(Dataset excerpts)
__________________________________________________

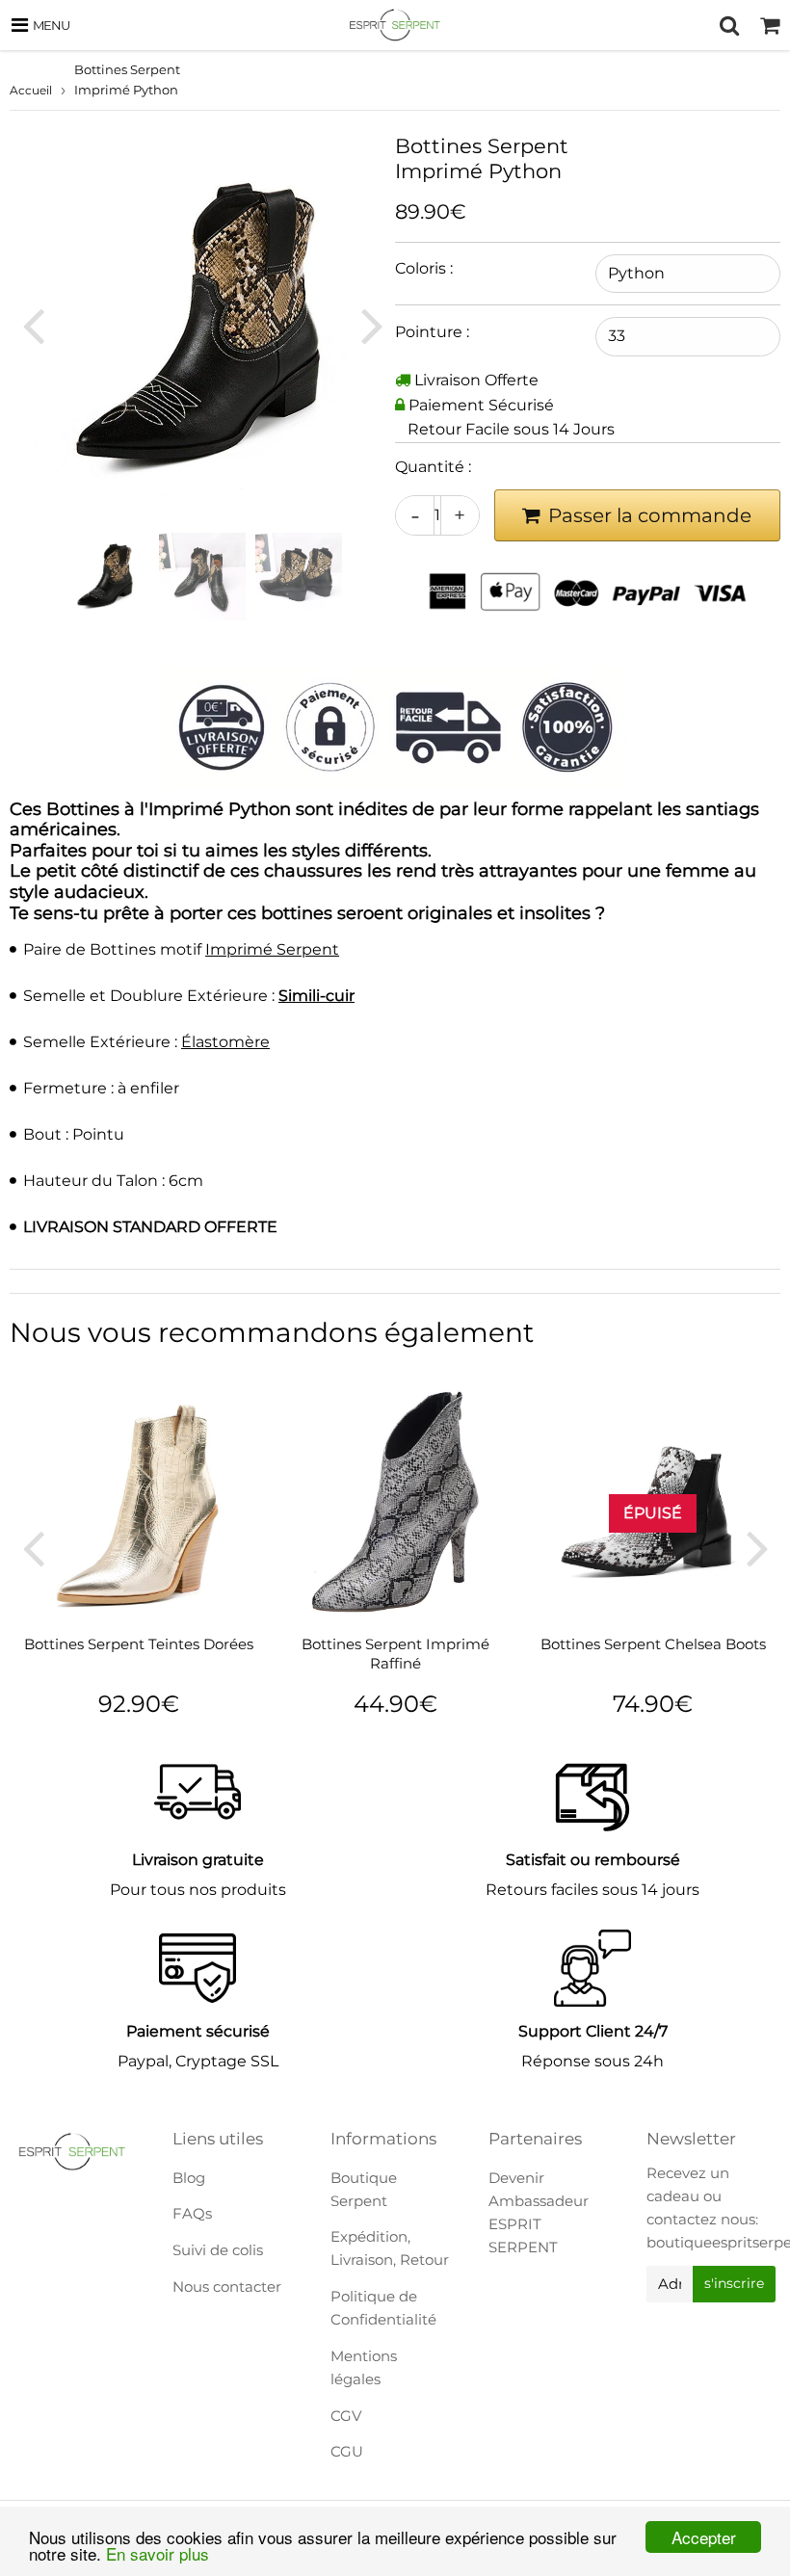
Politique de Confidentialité (383, 2307)
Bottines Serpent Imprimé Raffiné (395, 1653)
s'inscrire (734, 2283)
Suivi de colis (217, 2250)
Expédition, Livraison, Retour (389, 2248)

__________________________________________________

EXERCISE GOAL = Only the line containing "Bottines Serpent Imprimé Raffiné (395, 1653)" and the lines after it, through the end of the data, should be copied, exactly as they are.

ANSWER TO THE EXERCISE =
Bottines Serpent Imprimé Raffiné (395, 1653)
s'inscrire (734, 2283)
Suivi de colis (217, 2250)
Expédition, Livraison, Retour (389, 2248)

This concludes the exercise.